RBC upgrades Royal Mail, but sees little DPS upside

By

Sharecast News | 26 Jun, 2018

Updated : 14:10

13:55 29/04/24

  • 270.00
  • -0.44%-1.20
  • Max: 277.20
  • Min: 269.60
  • Volume: 296,965
  • MM 200 : 253.12

Analysts at RBC Capital upgraded their recommendation on shares of Royal Mail, pointing to their valuation and their improved risk/reward profile to back-up their case.

On the Canadian broker's estimates, the shares were offering a compound annual growth rate in earnings per share of -1% over 2018-20 (on a 'super ajdusted' IAS 19 basis), but a dividend yield of 5.1%.

True, with fiscal year-end 2018 net debt-to-EBITDA at 2.3, versus 2.1 for the prior fiscal year, and given the company's investment in change, RBC saw scant scope for DPS upside or for "surprises" on capital returns.

There were also the stakeholder/union issues to contend with, RBC said.

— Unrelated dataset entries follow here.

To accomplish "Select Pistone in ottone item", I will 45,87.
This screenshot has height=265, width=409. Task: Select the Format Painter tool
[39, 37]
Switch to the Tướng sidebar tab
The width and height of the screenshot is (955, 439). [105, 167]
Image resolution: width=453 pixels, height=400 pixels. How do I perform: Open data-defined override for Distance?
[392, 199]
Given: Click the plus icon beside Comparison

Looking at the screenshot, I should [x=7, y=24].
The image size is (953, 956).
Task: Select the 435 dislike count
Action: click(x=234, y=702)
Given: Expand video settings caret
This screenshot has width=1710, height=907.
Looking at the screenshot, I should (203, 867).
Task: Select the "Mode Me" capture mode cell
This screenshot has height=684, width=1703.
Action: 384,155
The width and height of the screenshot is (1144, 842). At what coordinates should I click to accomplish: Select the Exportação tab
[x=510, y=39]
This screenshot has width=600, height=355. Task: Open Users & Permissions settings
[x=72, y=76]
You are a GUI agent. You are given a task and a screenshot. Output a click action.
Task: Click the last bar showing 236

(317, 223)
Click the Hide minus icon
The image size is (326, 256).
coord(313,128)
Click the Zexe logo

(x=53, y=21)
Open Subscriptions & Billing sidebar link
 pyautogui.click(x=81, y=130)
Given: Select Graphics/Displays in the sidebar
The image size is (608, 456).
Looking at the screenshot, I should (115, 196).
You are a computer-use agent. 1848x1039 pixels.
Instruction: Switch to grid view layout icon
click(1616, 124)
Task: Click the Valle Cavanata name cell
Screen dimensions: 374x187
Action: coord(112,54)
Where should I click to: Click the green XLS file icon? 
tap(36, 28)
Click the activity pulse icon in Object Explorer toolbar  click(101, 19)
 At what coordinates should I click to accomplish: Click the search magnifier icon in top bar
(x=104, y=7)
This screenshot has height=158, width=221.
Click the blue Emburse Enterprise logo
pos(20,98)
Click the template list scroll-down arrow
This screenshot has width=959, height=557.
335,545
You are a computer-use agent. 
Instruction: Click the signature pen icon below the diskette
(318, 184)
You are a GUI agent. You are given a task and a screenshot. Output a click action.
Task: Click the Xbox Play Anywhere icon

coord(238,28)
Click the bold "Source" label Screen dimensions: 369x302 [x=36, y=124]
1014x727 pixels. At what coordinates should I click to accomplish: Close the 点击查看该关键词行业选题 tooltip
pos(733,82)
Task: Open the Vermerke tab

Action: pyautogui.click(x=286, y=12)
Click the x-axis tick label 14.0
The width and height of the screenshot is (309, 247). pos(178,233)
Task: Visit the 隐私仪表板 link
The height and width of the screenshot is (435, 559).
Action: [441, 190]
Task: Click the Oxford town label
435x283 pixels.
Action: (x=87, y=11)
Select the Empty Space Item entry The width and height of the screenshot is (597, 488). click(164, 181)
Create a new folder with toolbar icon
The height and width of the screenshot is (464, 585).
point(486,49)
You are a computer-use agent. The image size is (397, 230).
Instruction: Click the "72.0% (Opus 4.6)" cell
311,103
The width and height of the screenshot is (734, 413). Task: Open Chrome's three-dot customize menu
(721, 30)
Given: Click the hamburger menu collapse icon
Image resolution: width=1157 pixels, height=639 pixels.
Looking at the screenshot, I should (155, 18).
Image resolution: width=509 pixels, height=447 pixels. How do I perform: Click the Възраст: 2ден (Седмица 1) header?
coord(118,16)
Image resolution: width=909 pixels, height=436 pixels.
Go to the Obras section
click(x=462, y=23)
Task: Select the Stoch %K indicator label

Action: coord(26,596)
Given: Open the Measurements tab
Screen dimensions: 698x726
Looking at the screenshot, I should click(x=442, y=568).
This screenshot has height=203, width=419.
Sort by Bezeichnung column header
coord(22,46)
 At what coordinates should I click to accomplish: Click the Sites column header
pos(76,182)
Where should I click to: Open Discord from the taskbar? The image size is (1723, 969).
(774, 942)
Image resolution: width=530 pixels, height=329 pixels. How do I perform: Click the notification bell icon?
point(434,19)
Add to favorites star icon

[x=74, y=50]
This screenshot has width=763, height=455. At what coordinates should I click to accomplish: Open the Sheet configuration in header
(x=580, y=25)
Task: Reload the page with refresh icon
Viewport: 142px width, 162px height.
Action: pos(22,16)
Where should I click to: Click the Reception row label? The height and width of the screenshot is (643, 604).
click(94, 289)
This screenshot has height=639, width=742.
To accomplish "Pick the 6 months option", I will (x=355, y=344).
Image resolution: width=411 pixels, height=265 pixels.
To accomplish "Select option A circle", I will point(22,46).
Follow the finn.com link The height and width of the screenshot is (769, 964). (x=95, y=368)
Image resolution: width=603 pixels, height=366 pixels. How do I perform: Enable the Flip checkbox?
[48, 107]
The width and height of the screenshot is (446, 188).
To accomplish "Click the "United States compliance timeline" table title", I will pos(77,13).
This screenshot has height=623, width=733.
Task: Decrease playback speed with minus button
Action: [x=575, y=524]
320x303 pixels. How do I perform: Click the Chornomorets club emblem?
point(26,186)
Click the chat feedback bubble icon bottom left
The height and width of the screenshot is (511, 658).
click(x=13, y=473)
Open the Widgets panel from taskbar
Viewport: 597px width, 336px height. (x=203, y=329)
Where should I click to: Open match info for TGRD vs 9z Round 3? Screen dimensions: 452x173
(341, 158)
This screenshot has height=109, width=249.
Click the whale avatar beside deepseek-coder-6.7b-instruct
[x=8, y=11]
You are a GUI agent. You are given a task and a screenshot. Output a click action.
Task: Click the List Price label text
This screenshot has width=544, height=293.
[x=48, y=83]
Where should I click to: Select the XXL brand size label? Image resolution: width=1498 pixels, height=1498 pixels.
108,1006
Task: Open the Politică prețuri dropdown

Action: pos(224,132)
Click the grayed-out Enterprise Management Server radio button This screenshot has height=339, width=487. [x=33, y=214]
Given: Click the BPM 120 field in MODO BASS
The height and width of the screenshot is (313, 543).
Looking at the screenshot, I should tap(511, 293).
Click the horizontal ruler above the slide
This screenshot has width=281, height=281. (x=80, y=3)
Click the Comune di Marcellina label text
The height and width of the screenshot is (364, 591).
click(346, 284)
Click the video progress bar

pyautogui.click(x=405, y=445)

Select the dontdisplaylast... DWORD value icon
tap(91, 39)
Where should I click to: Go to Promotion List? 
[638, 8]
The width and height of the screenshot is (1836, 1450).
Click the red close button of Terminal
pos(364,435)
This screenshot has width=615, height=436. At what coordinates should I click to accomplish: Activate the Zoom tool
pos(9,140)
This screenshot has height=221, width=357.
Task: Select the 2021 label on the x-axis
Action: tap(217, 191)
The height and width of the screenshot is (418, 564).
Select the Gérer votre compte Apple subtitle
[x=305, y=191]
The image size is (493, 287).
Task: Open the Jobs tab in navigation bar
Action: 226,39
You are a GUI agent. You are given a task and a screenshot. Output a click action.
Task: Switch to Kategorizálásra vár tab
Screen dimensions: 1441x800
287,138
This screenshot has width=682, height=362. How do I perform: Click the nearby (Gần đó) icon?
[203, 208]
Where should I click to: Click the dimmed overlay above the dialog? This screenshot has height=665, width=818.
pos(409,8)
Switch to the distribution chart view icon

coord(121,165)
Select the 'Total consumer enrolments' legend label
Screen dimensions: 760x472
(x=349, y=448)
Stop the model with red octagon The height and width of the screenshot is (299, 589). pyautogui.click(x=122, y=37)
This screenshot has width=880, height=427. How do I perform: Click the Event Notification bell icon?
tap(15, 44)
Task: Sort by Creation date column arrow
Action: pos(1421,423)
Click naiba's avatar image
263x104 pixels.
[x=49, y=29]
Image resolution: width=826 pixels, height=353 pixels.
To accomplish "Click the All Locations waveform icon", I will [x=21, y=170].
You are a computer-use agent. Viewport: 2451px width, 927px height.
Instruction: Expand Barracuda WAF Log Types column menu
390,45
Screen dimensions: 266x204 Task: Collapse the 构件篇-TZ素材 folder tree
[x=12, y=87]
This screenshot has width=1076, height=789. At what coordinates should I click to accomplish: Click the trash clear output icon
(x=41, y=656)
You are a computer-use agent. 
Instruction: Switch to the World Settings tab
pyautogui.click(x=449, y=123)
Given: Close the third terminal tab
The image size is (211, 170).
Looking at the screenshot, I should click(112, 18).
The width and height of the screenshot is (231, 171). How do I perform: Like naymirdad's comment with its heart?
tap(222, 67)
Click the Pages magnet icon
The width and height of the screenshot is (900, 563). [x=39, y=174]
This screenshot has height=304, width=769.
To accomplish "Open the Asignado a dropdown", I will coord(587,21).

However, with the share price having come off, the risk/reward trade-off had changed.

Hence, their decision to revise their recommendation on the stock up from 'underperform' to 'sector perform', albeit with an unchanged target price of 500p.

"Our unchanged PT implies a 5% DPS yield and ~13x YA PER – in line with more traditional mail/parcel focused European postal peers, and supporting our new SP rating."